INPUT RECORDS:
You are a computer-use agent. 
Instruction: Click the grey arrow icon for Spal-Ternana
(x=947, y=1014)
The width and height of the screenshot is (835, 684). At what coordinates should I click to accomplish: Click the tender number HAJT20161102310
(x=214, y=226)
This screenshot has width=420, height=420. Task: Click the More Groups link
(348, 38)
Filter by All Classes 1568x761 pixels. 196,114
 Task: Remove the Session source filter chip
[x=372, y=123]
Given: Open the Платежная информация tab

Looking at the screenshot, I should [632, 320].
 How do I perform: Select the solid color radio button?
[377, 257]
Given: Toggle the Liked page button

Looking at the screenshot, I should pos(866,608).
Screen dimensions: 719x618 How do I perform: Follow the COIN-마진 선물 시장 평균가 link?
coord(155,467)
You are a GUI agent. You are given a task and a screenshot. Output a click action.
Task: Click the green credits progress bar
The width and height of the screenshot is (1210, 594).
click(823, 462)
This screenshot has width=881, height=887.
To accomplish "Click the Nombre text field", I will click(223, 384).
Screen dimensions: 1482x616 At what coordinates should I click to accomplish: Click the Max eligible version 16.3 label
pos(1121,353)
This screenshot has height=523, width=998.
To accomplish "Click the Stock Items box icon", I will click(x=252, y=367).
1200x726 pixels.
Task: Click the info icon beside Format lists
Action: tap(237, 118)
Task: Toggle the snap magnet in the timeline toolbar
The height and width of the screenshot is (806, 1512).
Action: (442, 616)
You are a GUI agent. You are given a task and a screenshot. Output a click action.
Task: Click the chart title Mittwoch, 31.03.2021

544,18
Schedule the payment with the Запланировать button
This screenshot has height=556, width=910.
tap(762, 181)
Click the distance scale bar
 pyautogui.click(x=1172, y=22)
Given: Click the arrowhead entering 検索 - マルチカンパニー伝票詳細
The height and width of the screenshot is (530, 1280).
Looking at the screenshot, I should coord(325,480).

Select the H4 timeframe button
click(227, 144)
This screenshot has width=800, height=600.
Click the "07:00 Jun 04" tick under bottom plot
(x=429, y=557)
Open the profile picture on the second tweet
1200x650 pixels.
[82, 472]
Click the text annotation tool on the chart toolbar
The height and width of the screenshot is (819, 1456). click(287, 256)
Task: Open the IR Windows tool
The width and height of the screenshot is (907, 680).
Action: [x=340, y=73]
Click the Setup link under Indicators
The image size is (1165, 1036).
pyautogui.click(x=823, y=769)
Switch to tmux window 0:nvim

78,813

TASK TO CARRY OUT:
Rewrite the data above with every "GUI agent" changed to "desktop agent" and nothing else altered.

OUTPUT:
You are a computer-use agent. 
Instruction: Click the grey arrow icon for Spal-Ternana
(x=947, y=1014)
The width and height of the screenshot is (835, 684). At what coordinates should I click to accomplish: Click the tender number HAJT20161102310
(x=214, y=226)
This screenshot has width=420, height=420. Task: Click the More Groups link
(348, 38)
Filter by All Classes 1568x761 pixels. 196,114
 Task: Remove the Session source filter chip
[x=372, y=123]
Given: Open the Платежная информация tab

Looking at the screenshot, I should [632, 320].
 How do I perform: Select the solid color radio button?
[377, 257]
Given: Toggle the Liked page button

Looking at the screenshot, I should pos(866,608).
Screen dimensions: 719x618 How do I perform: Follow the COIN-마진 선물 시장 평균가 link?
coord(155,467)
You are a desktop agent. You are given a task and a screenshot. Output a click action.
Task: Click the green credits progress bar
The width and height of the screenshot is (1210, 594).
click(823, 462)
This screenshot has width=881, height=887.
To accomplish "Click the Nombre text field", I will click(223, 384).
Screen dimensions: 1482x616 At what coordinates should I click to accomplish: Click the Max eligible version 16.3 label
pos(1121,353)
This screenshot has height=523, width=998.
To accomplish "Click the Stock Items box icon", I will click(x=252, y=367).
1200x726 pixels.
Task: Click the info icon beside Format lists
Action: tap(237, 118)
Task: Toggle the snap magnet in the timeline toolbar
The height and width of the screenshot is (806, 1512).
Action: (442, 616)
You are a desktop agent. You are given a task and a screenshot. Output a click action.
Task: Click the chart title Mittwoch, 31.03.2021

544,18
Schedule the payment with the Запланировать button
This screenshot has height=556, width=910.
tap(762, 181)
Click the distance scale bar
 pyautogui.click(x=1172, y=22)
Given: Click the arrowhead entering 検索 - マルチカンパニー伝票詳細
The height and width of the screenshot is (530, 1280).
Looking at the screenshot, I should coord(325,480).

Select the H4 timeframe button
click(227, 144)
This screenshot has width=800, height=600.
Click the "07:00 Jun 04" tick under bottom plot
(x=429, y=557)
Open the profile picture on the second tweet
1200x650 pixels.
[82, 472]
Click the text annotation tool on the chart toolbar
The height and width of the screenshot is (819, 1456). click(287, 256)
Task: Open the IR Windows tool
The width and height of the screenshot is (907, 680).
Action: [x=340, y=73]
Click the Setup link under Indicators
The image size is (1165, 1036).
pyautogui.click(x=823, y=769)
Switch to tmux window 0:nvim

78,813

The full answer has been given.